By Medeleine Mori

Immobilization-
the omnipotent way the pendulum swings,
graceful almost as the way my Grandpa recoiled,
colliding with the floor of the swimming pool, weightless
amidst its cloudy glow.

Whenever
I’m driving through the North,
among the giant sequoias and the mysticism
of the dew that inches along the spine of my windshield,
I remember that utter chill:

After the slip of dark,
the mountain back roads would breathe vapor
like the pavement was a crust of mineral spring stones,
one large ethereal beam gently
sucking up their particles.

My cousins and I
would hole out in the guest bedroom,
where our Uncle had muffled his seizures since
that night the back roads grew unyielding
and he swerved too late.

Sometimes,
we played a game we liked to call “Send Me Up,”
a children’s scale of creation and destruction,
a game that chose when it wanted
to play with us.

The shaft of light
from a sedan’s incandescent bulbs would sway
drunkenly outside our window, then into a driveway.
This sight, and the sound of Grandpa’s silver chair
clanking down the hallway

Would make our nerves
ripple and our joints feign rigor mortis, pretend
we were laying flat and stubborn on sheet metal
with our heads together, spinning like
a water wheel.

But on this night,
the lights did not sway.
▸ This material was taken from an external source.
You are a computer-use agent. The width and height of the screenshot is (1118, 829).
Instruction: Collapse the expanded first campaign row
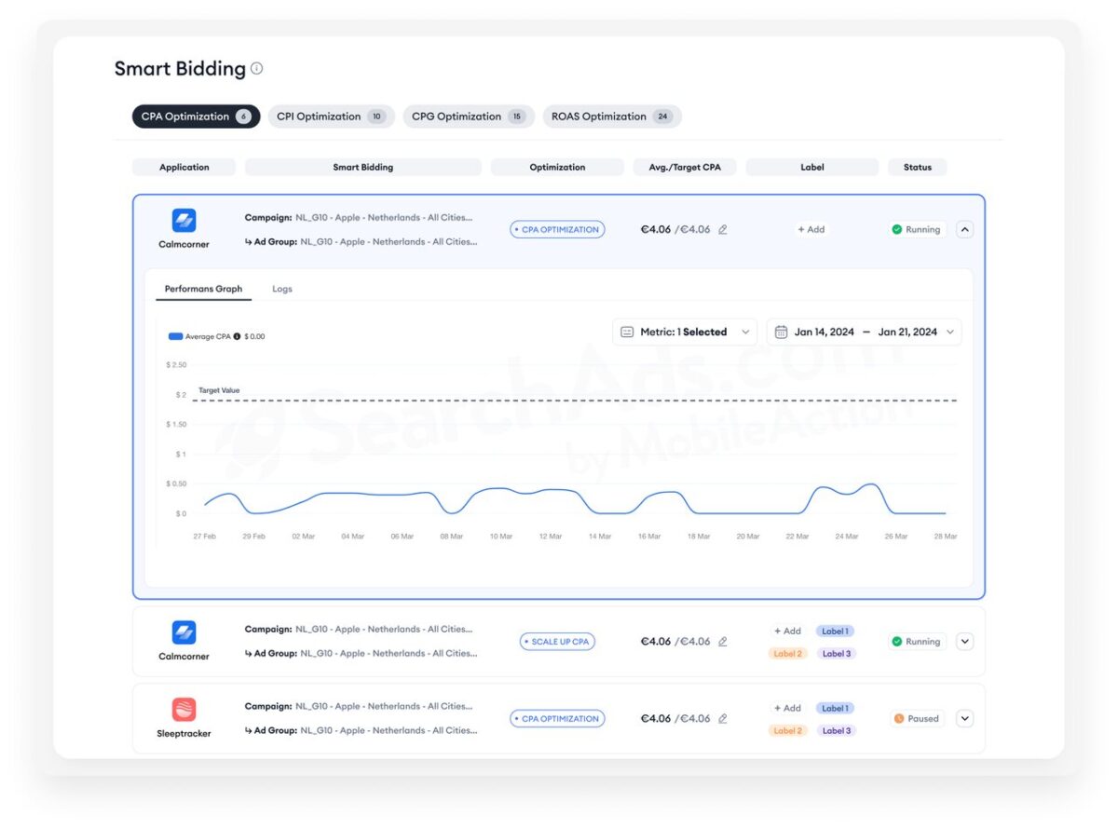pos(964,229)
They stuck
sickly yellow like a harvest moon in the window box
above the guest bed, clashing statically
with the bright daisy covers.

Something about that light
called our little bodies to be outside in our nightclothes,
moist with the loom of sleep and the scent of dark earth,
our toes as thin as the pine needles, our eyes glowing
with dreamlike attention.

We stalked the darkened house
and when we came upon the spot,
still radiating in our minds, we found no body snatchers,
no extra celestials, but the fragile form of a robin,
frozen, mid-flight.

Madeleine Mori is currently a student at California State Polytechnic University in San Luis Obispo, finishing up an undergraduate degree in Wine and Viticulture. It was during her studies at Cal Poly in the classes of James Cushing and Kevin Clark that she discovered her voice and confidence in poetry. Her work has been influenced greatly by the two major cities of her native California, San Francisco, where she was born and primarily raised, and Los Angeles, whose restless people and sprawl helped to grow her narrative style, and of her Japanese-American heritage, another lifelong inspiration and quest for illumination. She is planning to pursue an MFA in creative writing upon graduation.